Vritra in the meantime, had already made a nuisance of himself and created a huge drought by swallowing up all the waters of the world and ensconcing them in his mammoth stomach (hence his name – Vritra the enveloper). The world dried up and people suffered, the gods as well.

But there is still a complication, for Vritra had a boon that nobody could kill Vritra with any weapon made of wood, metal or stone, with anything dry or wet or at any time during the day or night. The fact that a weapon made of bone was now available to Indra was small consolation since the other two requirements were also tough to counter. To prep himself for the battle, Indra consumed a large amount of the Soma potion, which helped. Indra thus strengthened himself for the ballet of battles by eating a lot of meat (one account mentions 300 buffaloes and 3 lakes of soma) and drinks of the elixir of immortality, the soma, which priests offer to him. The fight starts, with Indra finding the going very difficult, but he eventually succeeded in drawing away Vritra to the sea shore, fought with him until dusk (neither night nor day, destroying some 99 forts built by Vritra during this period and the exchange of much magic and illusionary feats) and stunned him by flinging foam from the sea waves at Vritra (neither wet not dry). Using this opportunity Indra plunged the Vajrayudha into Vritra’s body, killing him. In other versions, he is actually swallowed by Vritra but he cuts up Vritra’s stomach from inside killing him and emerging out, victorious. Vritra incidentally was Chitraketu reborn as an Asura due to his insulting Parvathi who was seated on Rudra’s lap. He was therefore looking forward to getting killed so that he could also get salvation and join Vishnu’s side in heaven.

==================================================

_WHAT YOU WILL DO_
a – From the passage on Indra and Vritra, return word for word the part that opens with the words containing "Vritra in the" and closes with "gods as well.".
b – Translate this sentence from the passage on Indra and Vritra into Spanish: "Using this opportunity Indra plunged the Vajrayudha into Vritra’s body, killing him."
The items come from a separate source unrelated to the passage.

_RECORDED DATA_
==================================================

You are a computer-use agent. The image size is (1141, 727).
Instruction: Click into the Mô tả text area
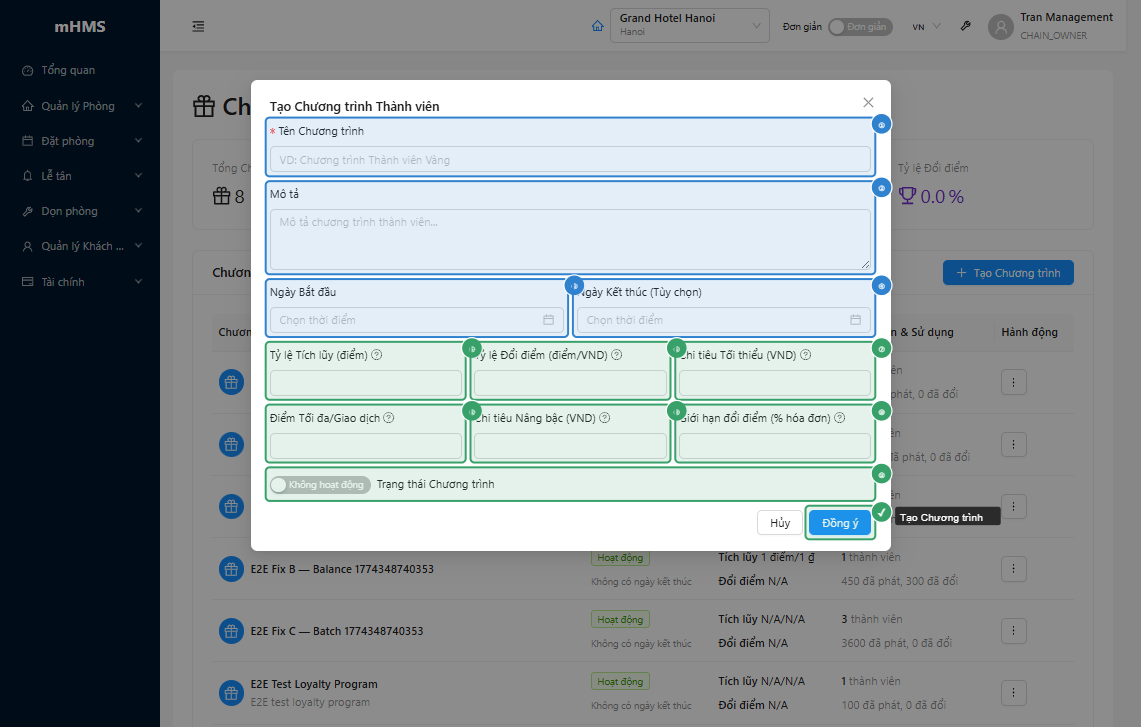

==================================================

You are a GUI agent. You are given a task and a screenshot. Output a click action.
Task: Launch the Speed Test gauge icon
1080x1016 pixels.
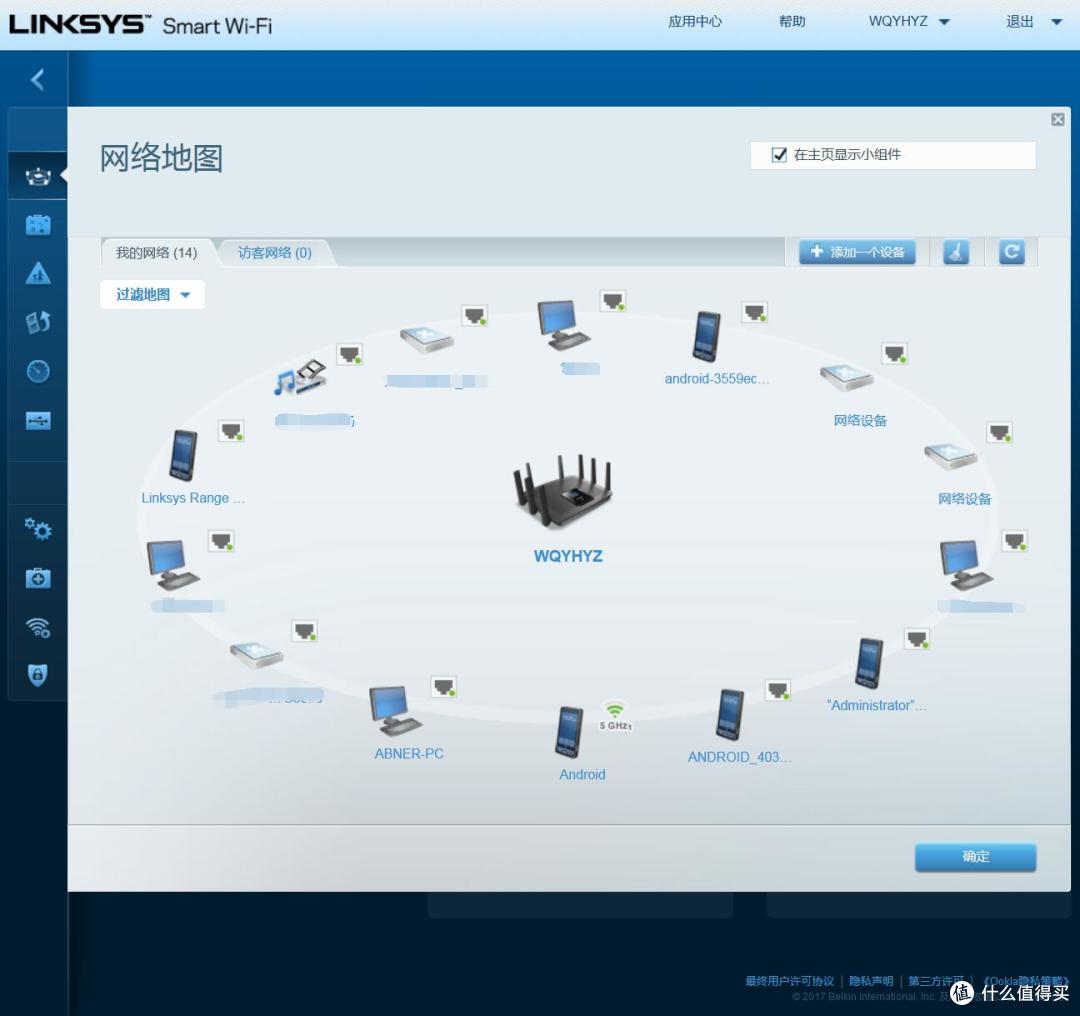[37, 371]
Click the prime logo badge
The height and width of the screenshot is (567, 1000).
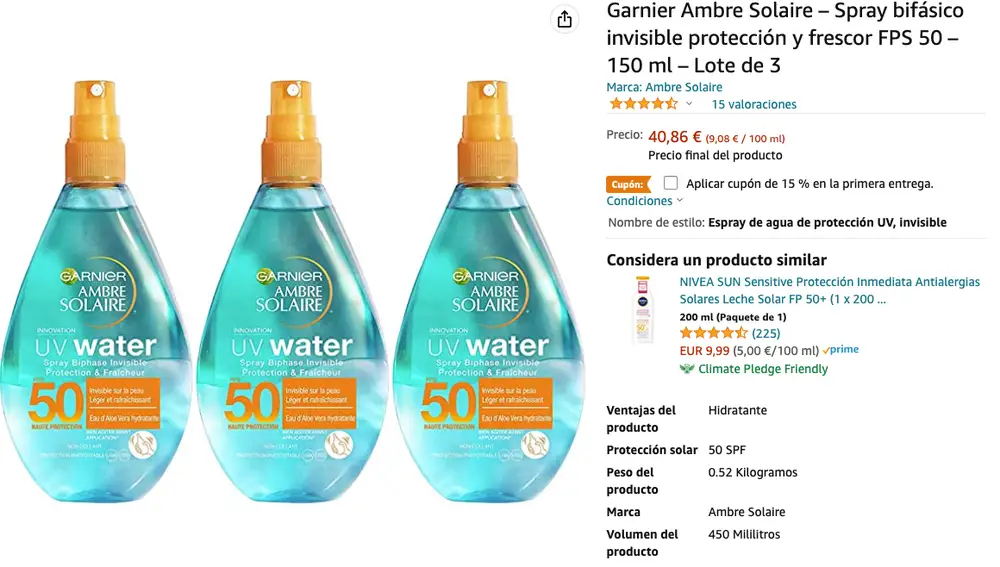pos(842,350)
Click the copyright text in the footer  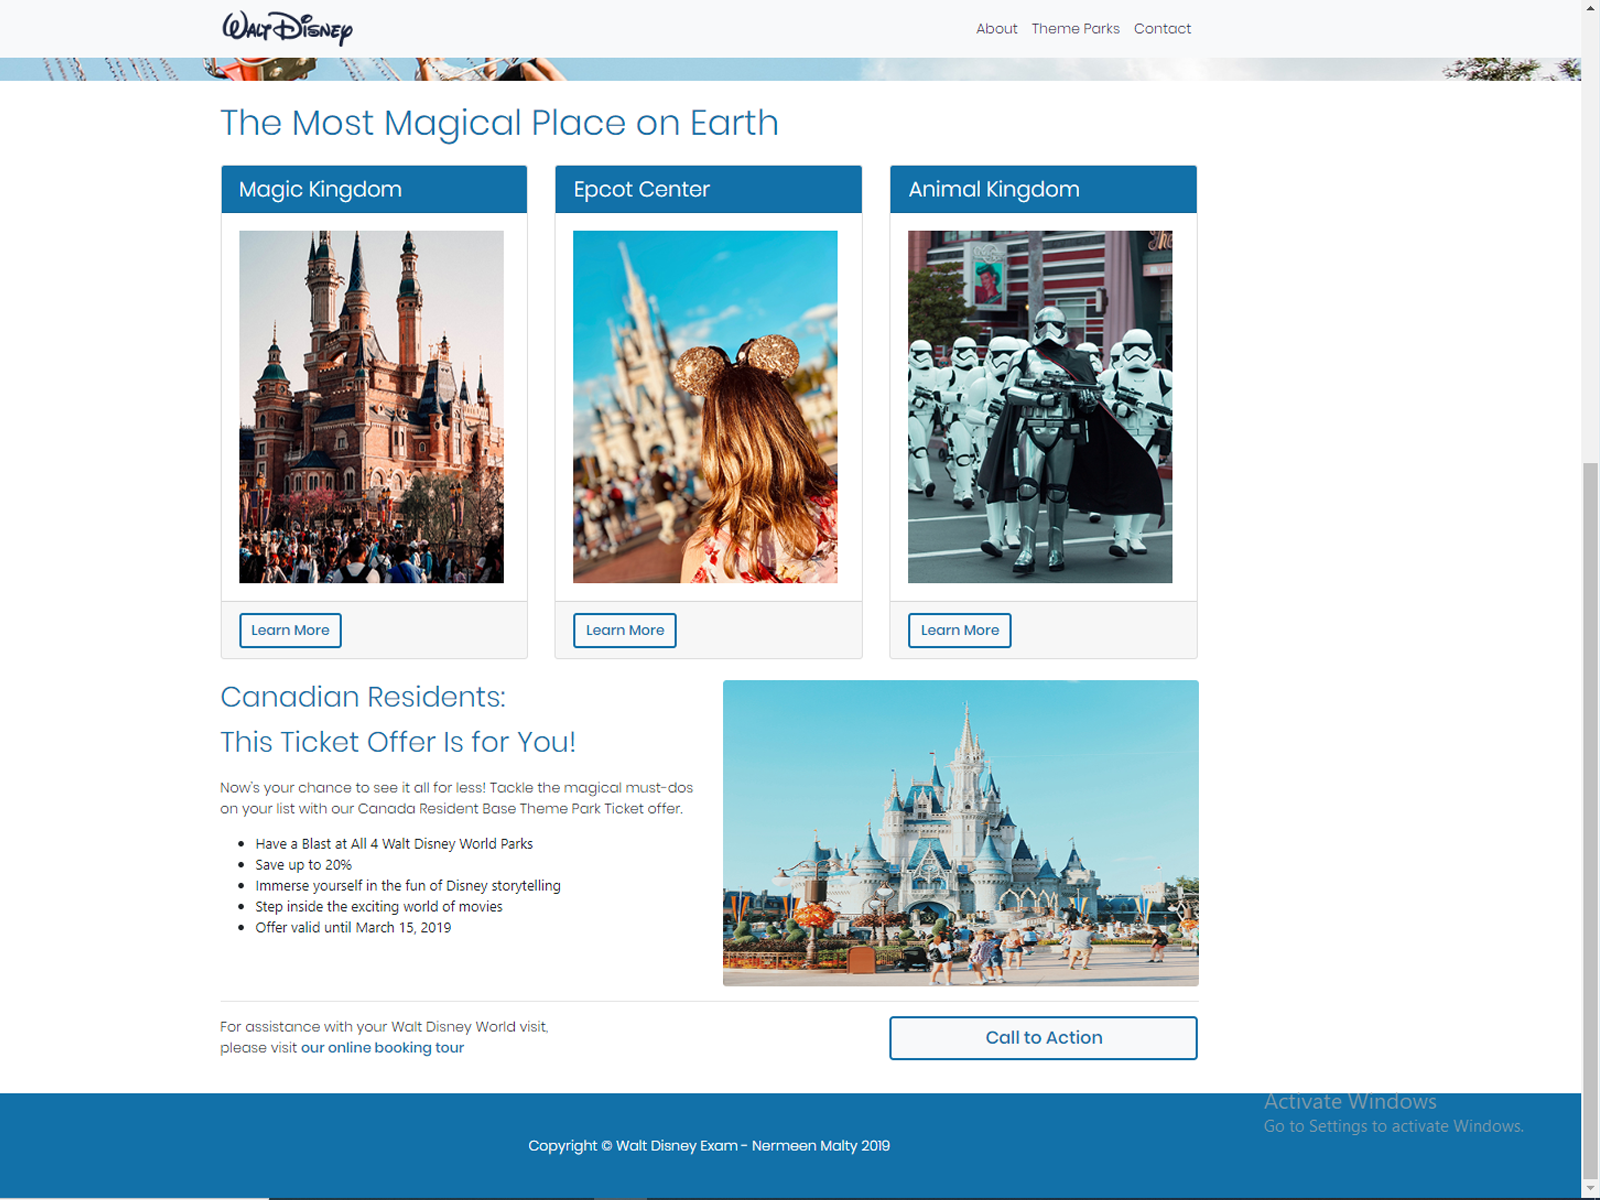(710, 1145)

==================================================

_TASK-BY-TASK SOLUTIONS_
a –
Vritra in the meantime, had already made a nuisance of himself and created a huge drought by swallowing up all the waters of the world and ensconcing them in his mammoth stomach (hence his name – Vritra the enveloper). The world dried up and people suffered, the gods as well.

b – Aprovechando esta oportunidad, Indra hundió el Vajrayudha en el cuerpo de Vritra y lo mató.